* [What this task involves]
From the start of the records through the line holding "[x=397, y=258]", inclusive, change "supplier" to "vendor" and write out those lines with nothing else altered. Omit the pictures.

---- Data supplied

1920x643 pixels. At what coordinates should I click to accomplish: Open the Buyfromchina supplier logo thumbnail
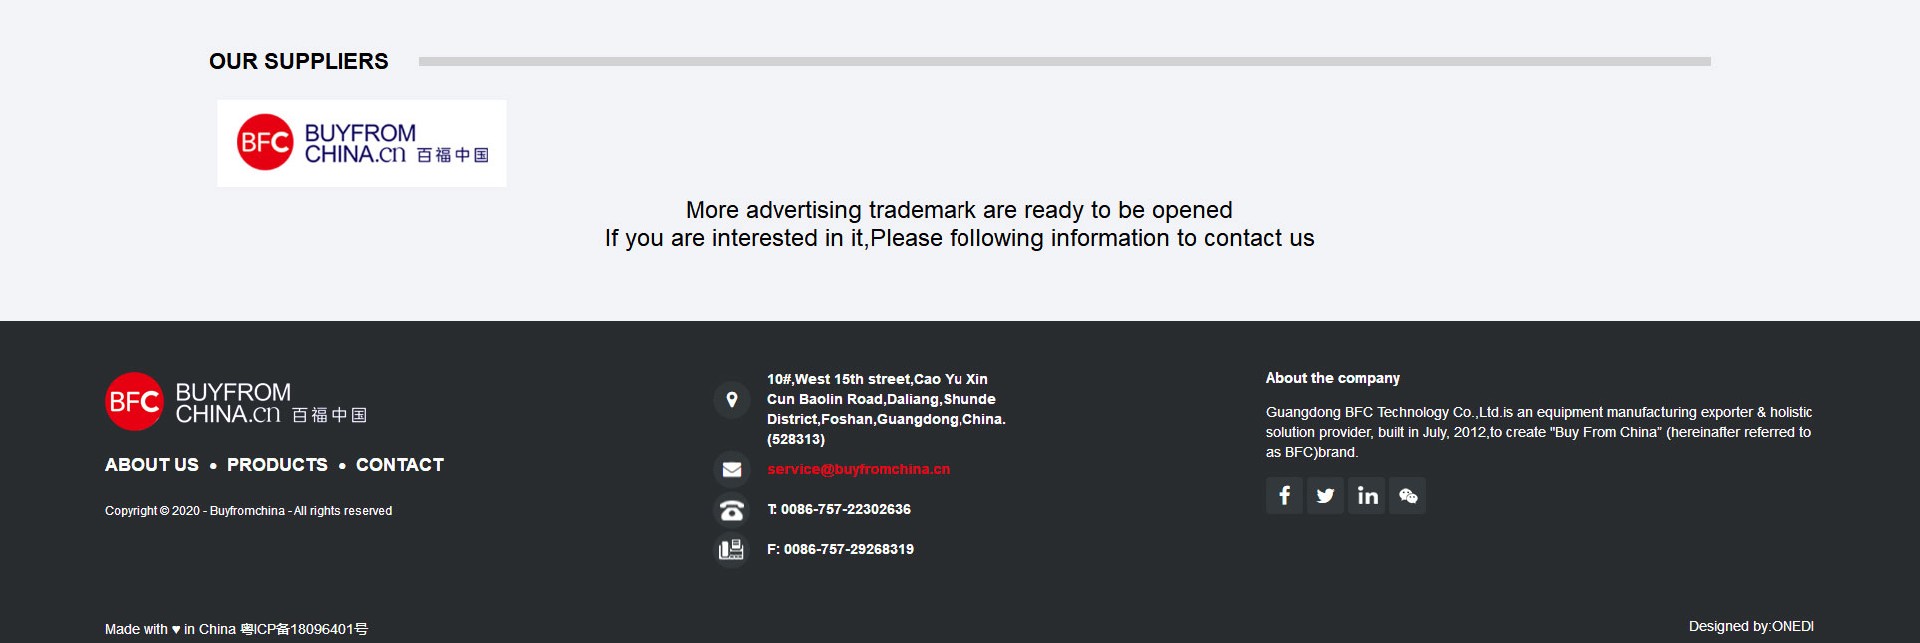[362, 143]
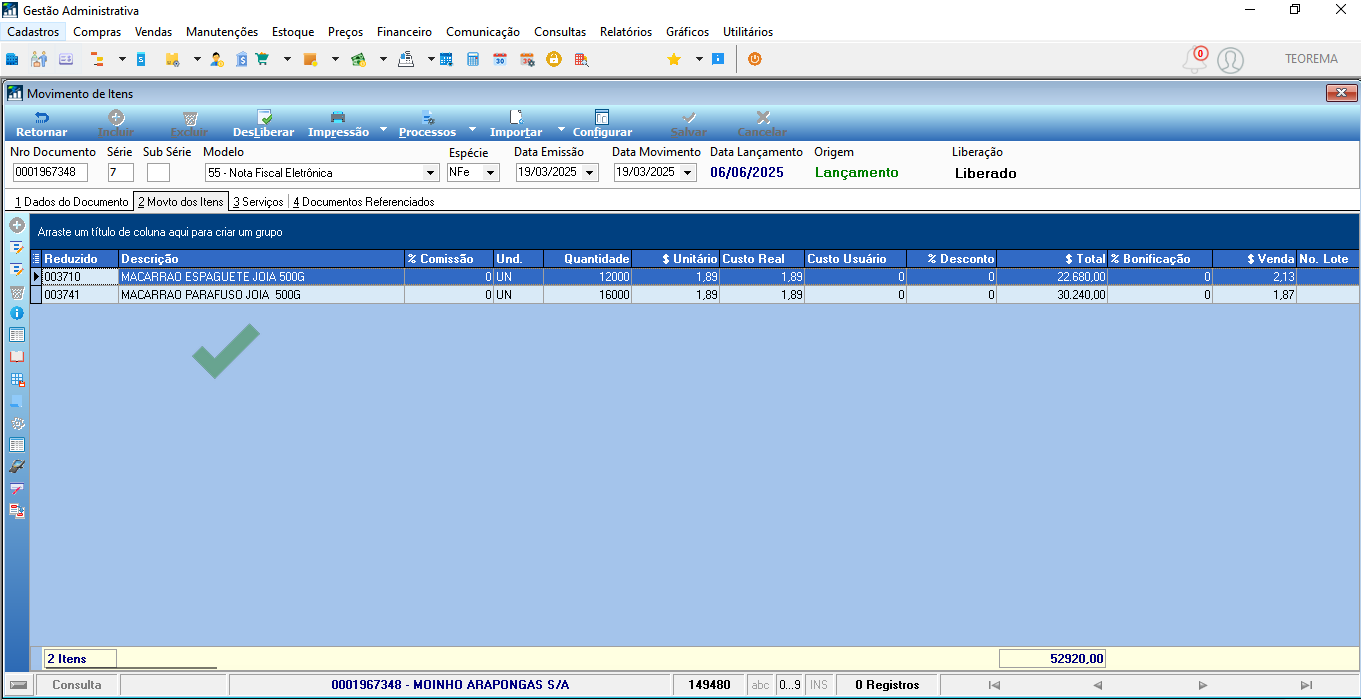Click the calculator icon in top toolbar
1361x700 pixels.
click(x=473, y=59)
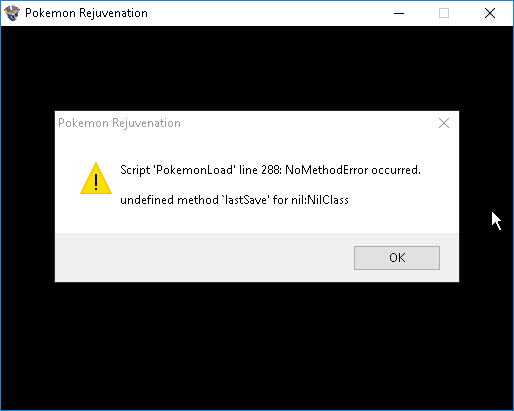Confirm the error with the OK button
Image resolution: width=514 pixels, height=411 pixels.
[x=397, y=258]
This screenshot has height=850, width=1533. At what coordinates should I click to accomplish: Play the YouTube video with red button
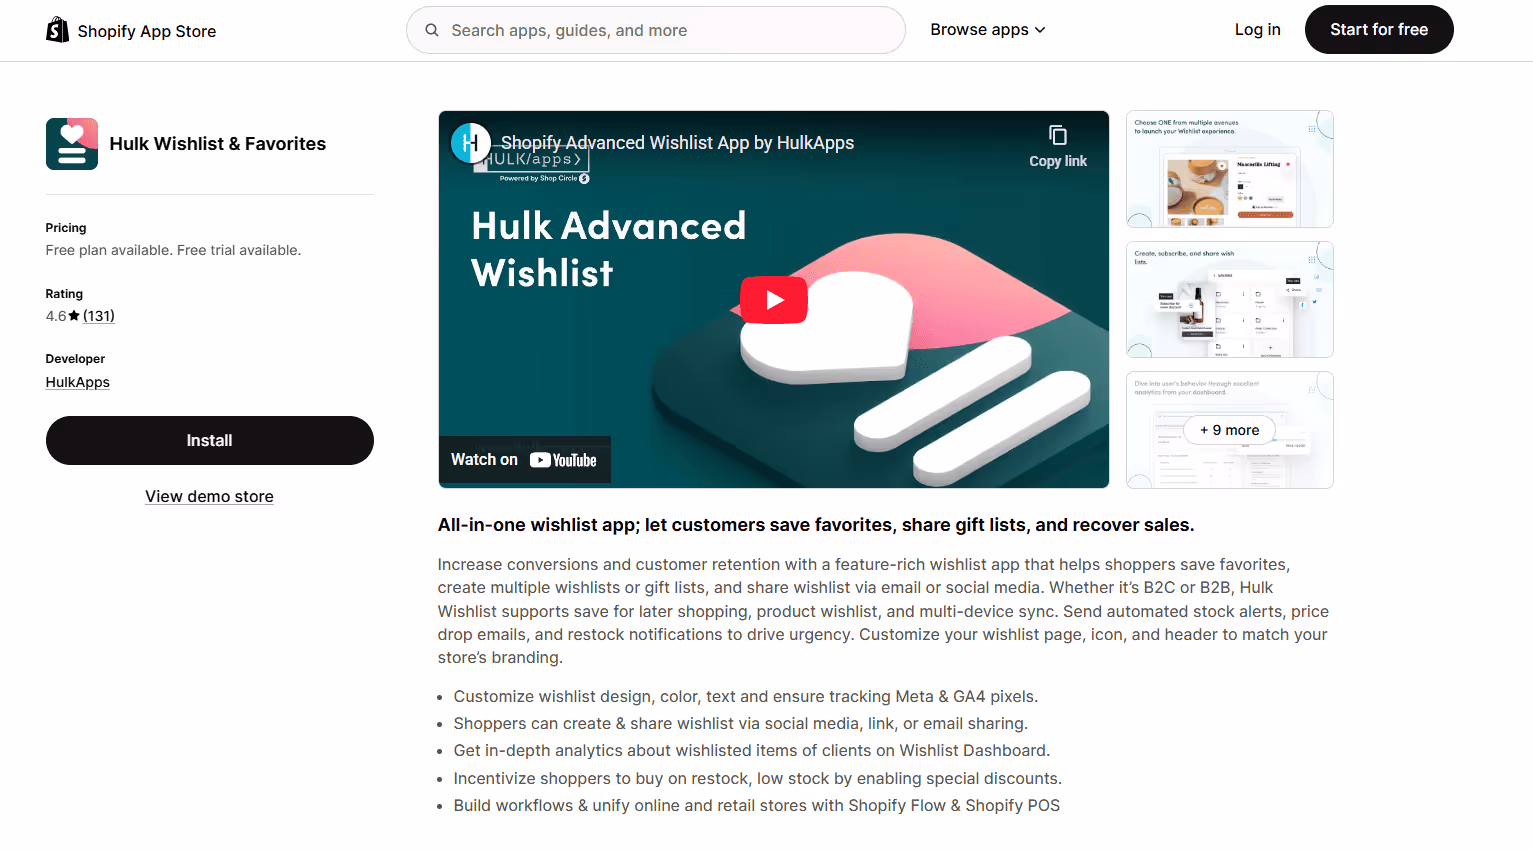click(774, 300)
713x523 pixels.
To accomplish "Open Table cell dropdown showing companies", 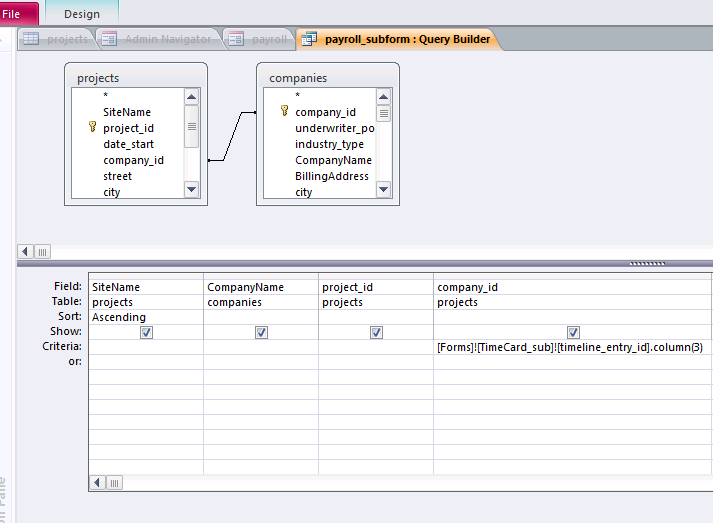I will click(x=260, y=302).
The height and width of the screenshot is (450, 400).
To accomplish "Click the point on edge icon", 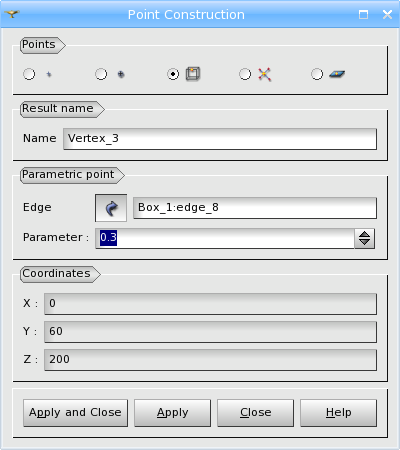I will tap(193, 74).
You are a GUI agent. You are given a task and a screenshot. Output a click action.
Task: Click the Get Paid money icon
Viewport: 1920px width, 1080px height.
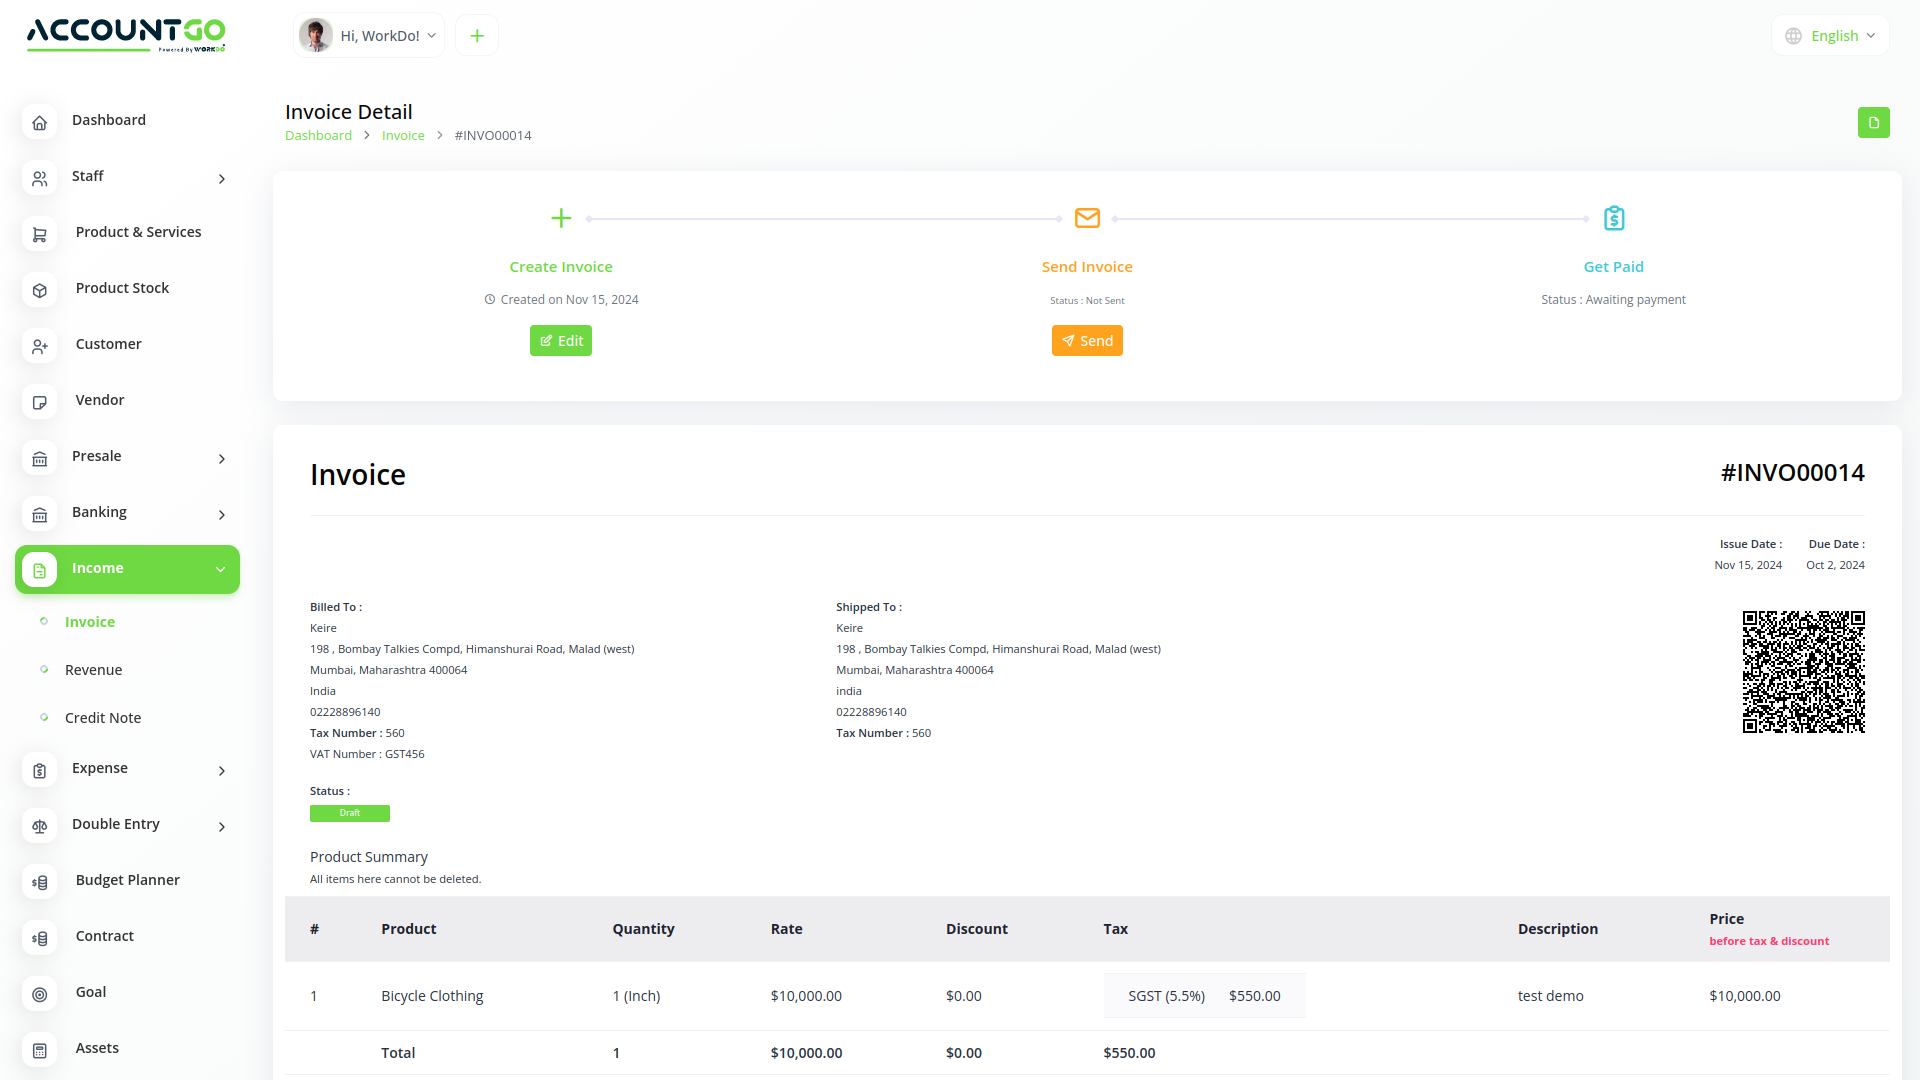[x=1613, y=218]
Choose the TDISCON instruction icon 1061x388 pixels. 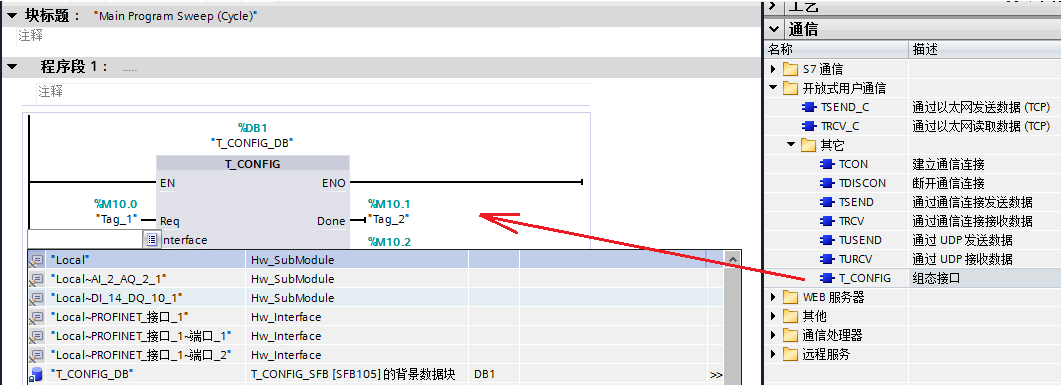pos(827,183)

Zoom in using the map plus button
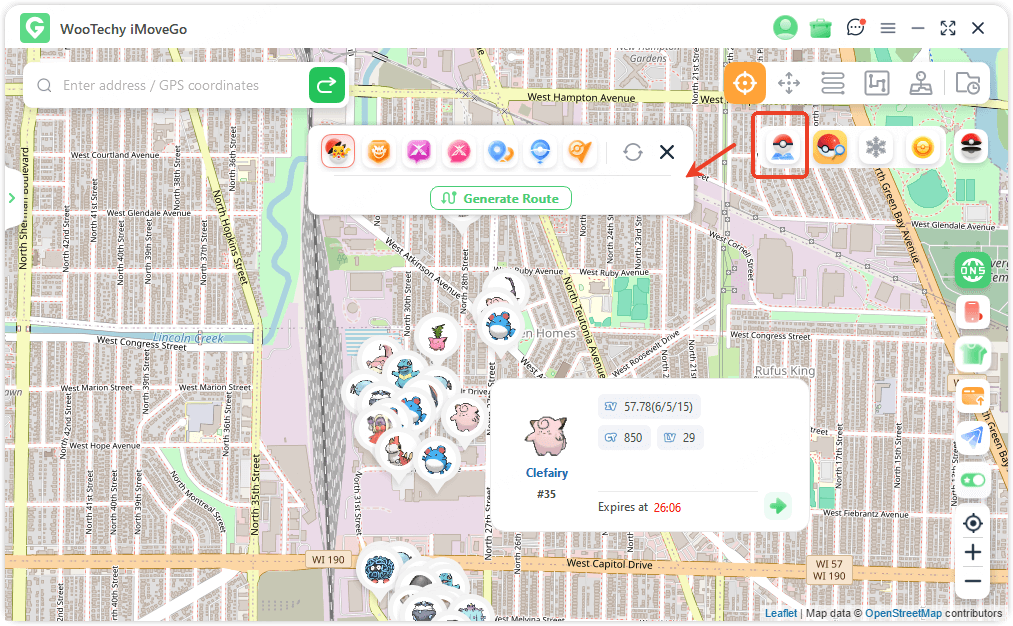click(972, 552)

--------

* [The result]
1920x643 pixels. At what coordinates should I click to accomplish: Open the Buyfromchina vendor logo thumbnail
[362, 143]
Click the calculator icon in top toolbar
1361x700 pixels.
click(x=473, y=59)
Confirm the error with the OK button
Image resolution: width=514 pixels, height=411 pixels.
[x=397, y=258]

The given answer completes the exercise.